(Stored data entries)
--------------------------------------------------

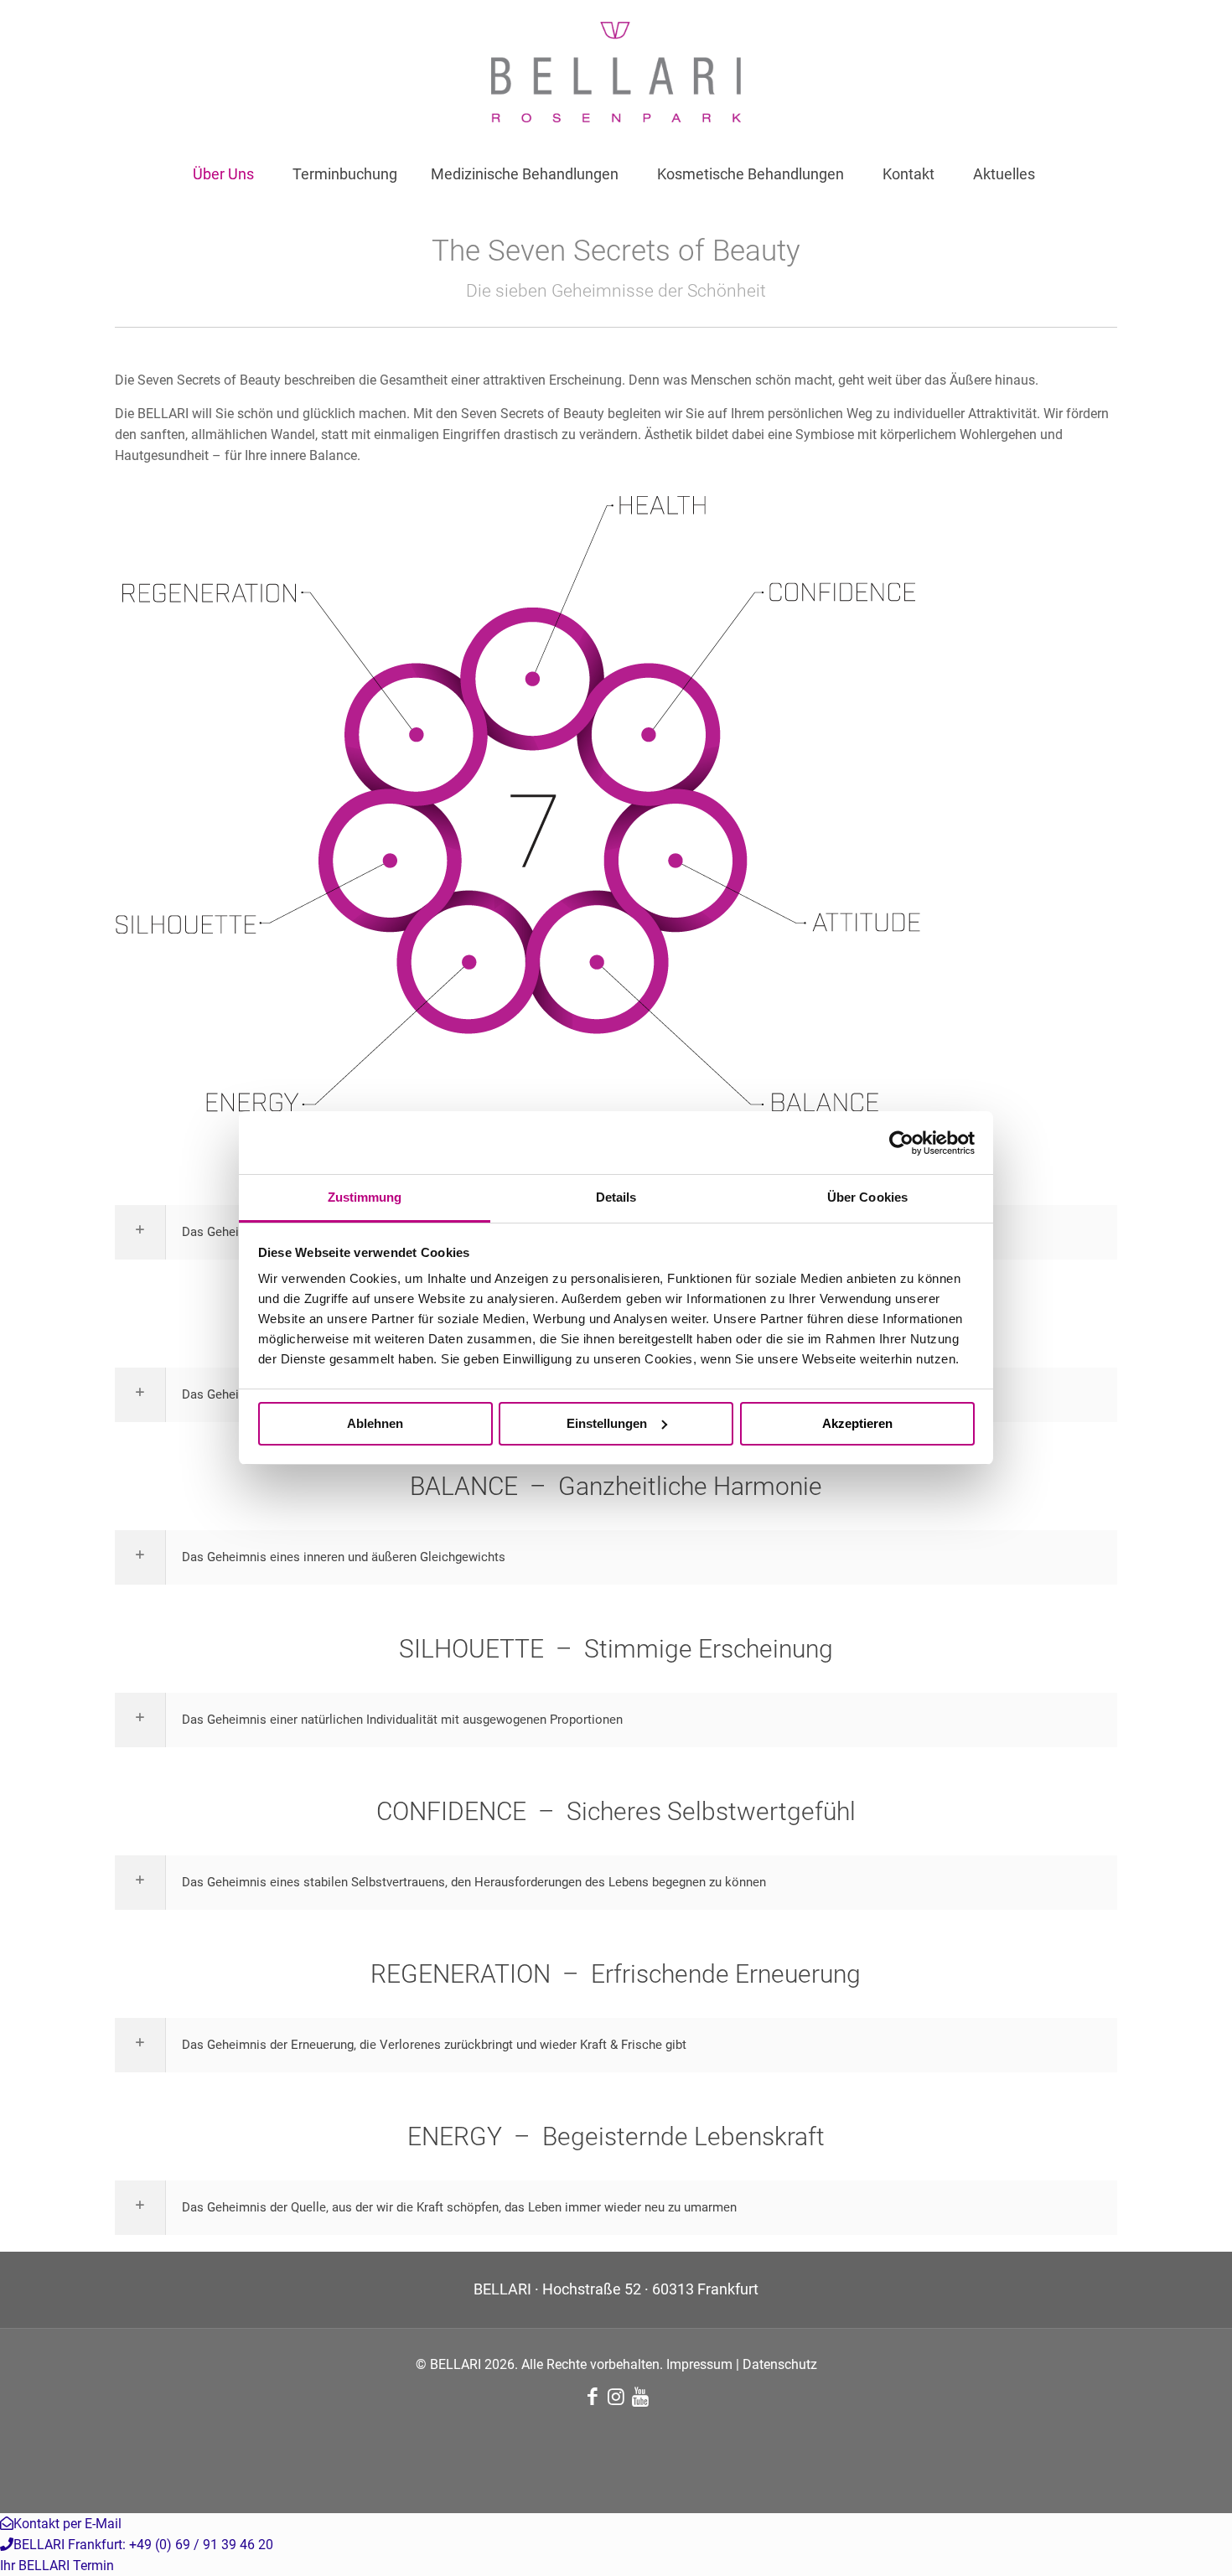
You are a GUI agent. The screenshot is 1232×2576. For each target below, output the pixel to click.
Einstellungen (607, 1423)
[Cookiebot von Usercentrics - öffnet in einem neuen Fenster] (901, 1143)
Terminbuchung (344, 174)
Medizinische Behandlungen (525, 174)
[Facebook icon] (592, 2399)
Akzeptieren (857, 1423)
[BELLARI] (616, 71)
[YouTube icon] (640, 2399)
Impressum (699, 2364)
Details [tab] (616, 1197)
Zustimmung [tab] (365, 1197)
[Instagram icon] (616, 2399)
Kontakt (908, 174)
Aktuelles (1004, 174)
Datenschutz (780, 2364)
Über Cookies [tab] (867, 1197)
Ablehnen (375, 1423)
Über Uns (223, 174)
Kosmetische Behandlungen (750, 174)
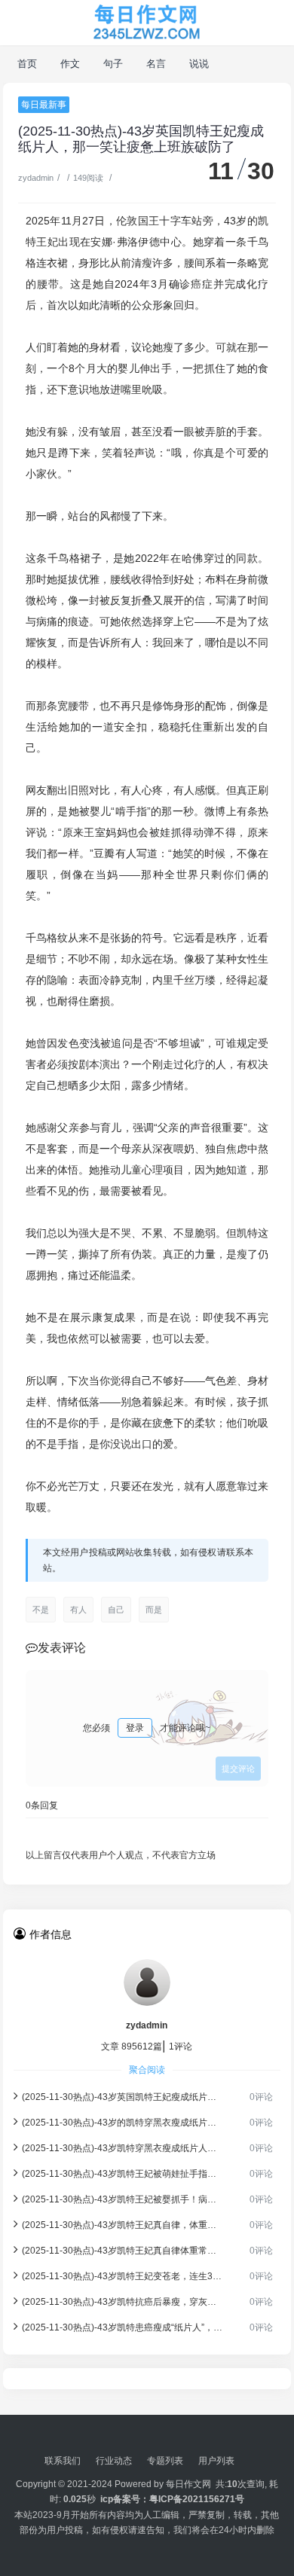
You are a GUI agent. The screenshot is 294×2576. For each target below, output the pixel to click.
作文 (70, 63)
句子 (113, 63)
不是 (40, 1609)
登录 (135, 1728)
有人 (78, 1609)
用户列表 (216, 2460)
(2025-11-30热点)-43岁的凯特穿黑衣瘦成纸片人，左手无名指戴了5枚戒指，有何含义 (123, 2122)
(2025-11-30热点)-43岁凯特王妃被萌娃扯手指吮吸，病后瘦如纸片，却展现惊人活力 (123, 2174)
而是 (153, 1609)
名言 (156, 63)
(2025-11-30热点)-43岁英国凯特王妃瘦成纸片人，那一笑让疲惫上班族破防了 (123, 2097)
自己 (116, 1609)
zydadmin (36, 177)
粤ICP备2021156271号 (196, 2499)
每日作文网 (188, 2484)
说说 (199, 63)
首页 (27, 63)
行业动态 (114, 2460)
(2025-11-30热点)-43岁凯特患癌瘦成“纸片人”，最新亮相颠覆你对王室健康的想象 (123, 2327)
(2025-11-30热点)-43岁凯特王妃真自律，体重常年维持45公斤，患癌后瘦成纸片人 (123, 2225)
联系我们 (62, 2460)
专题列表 (165, 2460)
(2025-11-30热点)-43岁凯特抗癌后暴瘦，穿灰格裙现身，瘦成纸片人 (123, 2302)
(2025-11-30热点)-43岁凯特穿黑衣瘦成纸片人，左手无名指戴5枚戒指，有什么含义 (123, 2148)
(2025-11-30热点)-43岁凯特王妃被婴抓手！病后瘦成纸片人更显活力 (123, 2199)
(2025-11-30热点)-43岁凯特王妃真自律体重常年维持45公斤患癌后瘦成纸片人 (123, 2250)
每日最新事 (43, 104)
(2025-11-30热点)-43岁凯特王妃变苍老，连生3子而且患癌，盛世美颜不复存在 (123, 2276)
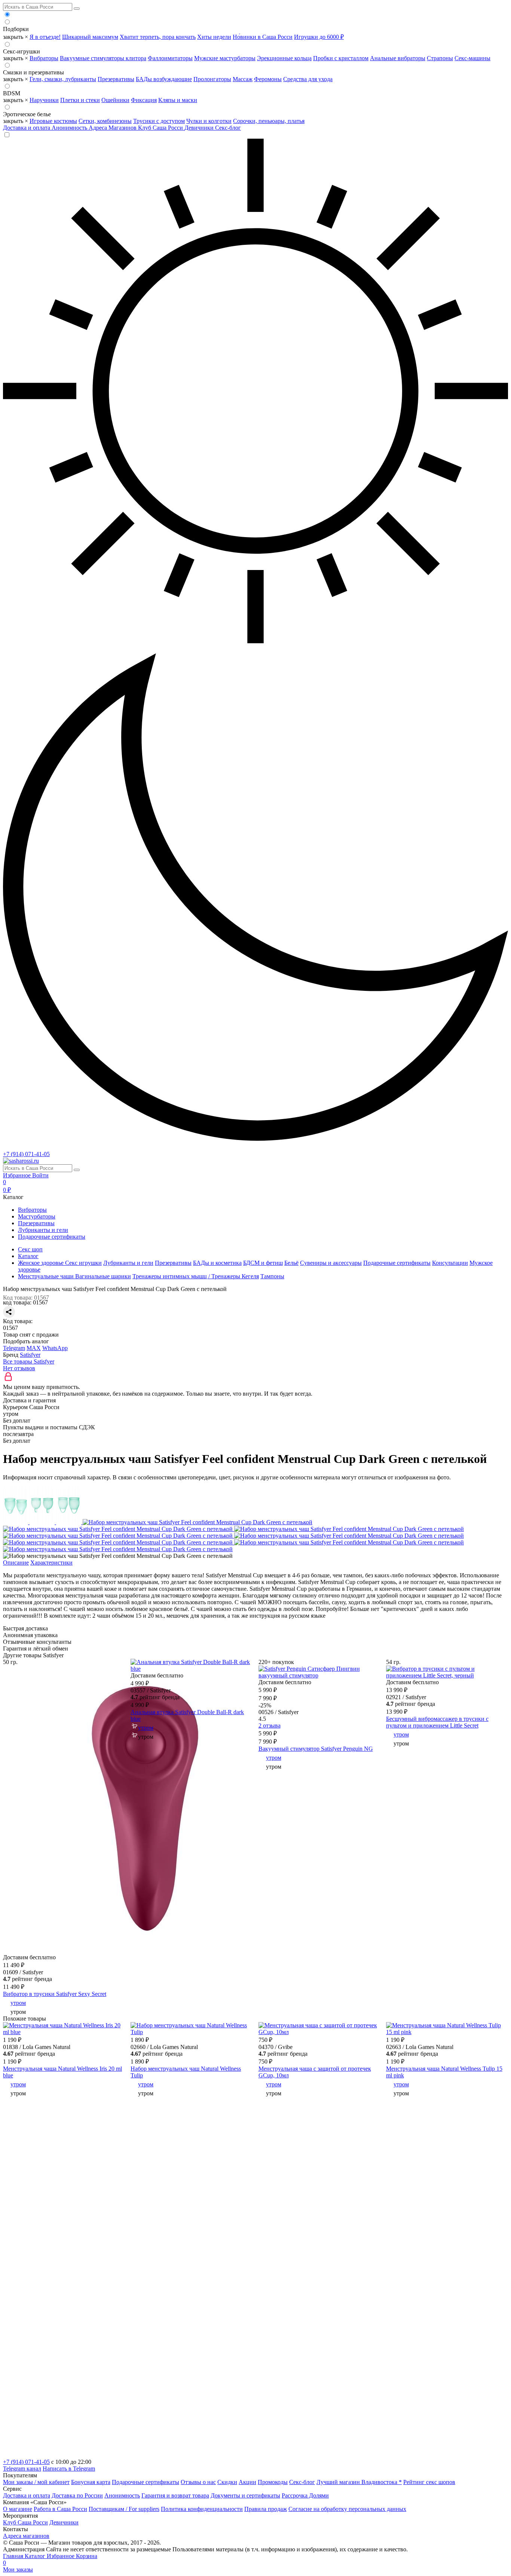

--------------------------------------------------

> Action item: The result should be a precise copy of all the entries, free of pictures.

> Answer to this task:
You are a GUI agent. The screenshot is 1232×2576. For each target below, output the pixel to click.
Einstellungen (607, 1423)
[Cookiebot von Usercentrics - öffnet in einem neuen Fenster] (901, 1143)
Terminbuchung (344, 174)
Medizinische Behandlungen (525, 174)
[Facebook icon] (592, 2399)
Akzeptieren (857, 1423)
[BELLARI] (616, 71)
[YouTube icon] (640, 2399)
Impressum (699, 2364)
Details [tab] (616, 1197)
Zustimmung [tab] (365, 1197)
[Instagram icon] (616, 2399)
Kontakt (908, 174)
Aktuelles (1004, 174)
Datenschutz (780, 2364)
Über Cookies [tab] (867, 1197)
Ablehnen (375, 1423)
Über Uns (223, 174)
Kosmetische Behandlungen (750, 174)
You are a GUI agent. The screenshot is 294×2576. For each target below, output the pixel to click.
作文 (70, 63)
句子 (113, 63)
不是 (40, 1609)
登录 (135, 1728)
有人 (78, 1609)
用户列表 (216, 2460)
(2025-11-30热点)-43岁的凯特穿黑衣瘦成纸片人，左手无名指戴了5枚戒指，有何含义 (123, 2122)
(2025-11-30热点)-43岁凯特王妃被萌娃扯手指吮吸，病后瘦如纸片，却展现惊人活力 (123, 2174)
而是 (153, 1609)
名言 (156, 63)
(2025-11-30热点)-43岁英国凯特王妃瘦成纸片人，那一笑让疲惫上班族破防了 (123, 2097)
自己 (116, 1609)
zydadmin (36, 177)
粤ICP备2021156271号 (196, 2499)
每日作文网 (188, 2484)
说说 (199, 63)
首页 (27, 63)
行业动态 (114, 2460)
(2025-11-30热点)-43岁凯特患癌瘦成“纸片人”，最新亮相颠覆你对王室健康的想象 (123, 2327)
(2025-11-30热点)-43岁凯特王妃真自律，体重常年维持45公斤，患癌后瘦成纸片人 (123, 2225)
联系我们 (62, 2460)
专题列表 (165, 2460)
(2025-11-30热点)-43岁凯特抗癌后暴瘦，穿灰格裙现身，瘦成纸片人 (123, 2302)
(2025-11-30热点)-43岁凯特穿黑衣瘦成纸片人，左手无名指戴5枚戒指，有什么含义 (123, 2148)
(2025-11-30热点)-43岁凯特王妃被婴抓手！病后瘦成纸片人更显活力 (123, 2199)
(2025-11-30热点)-43岁凯特王妃真自律体重常年维持45公斤患癌后瘦成纸片人 (123, 2250)
每日最新事 (43, 104)
(2025-11-30热点)-43岁凯特王妃变苍老，连生3子而且患癌，盛世美颜不复存在 (123, 2276)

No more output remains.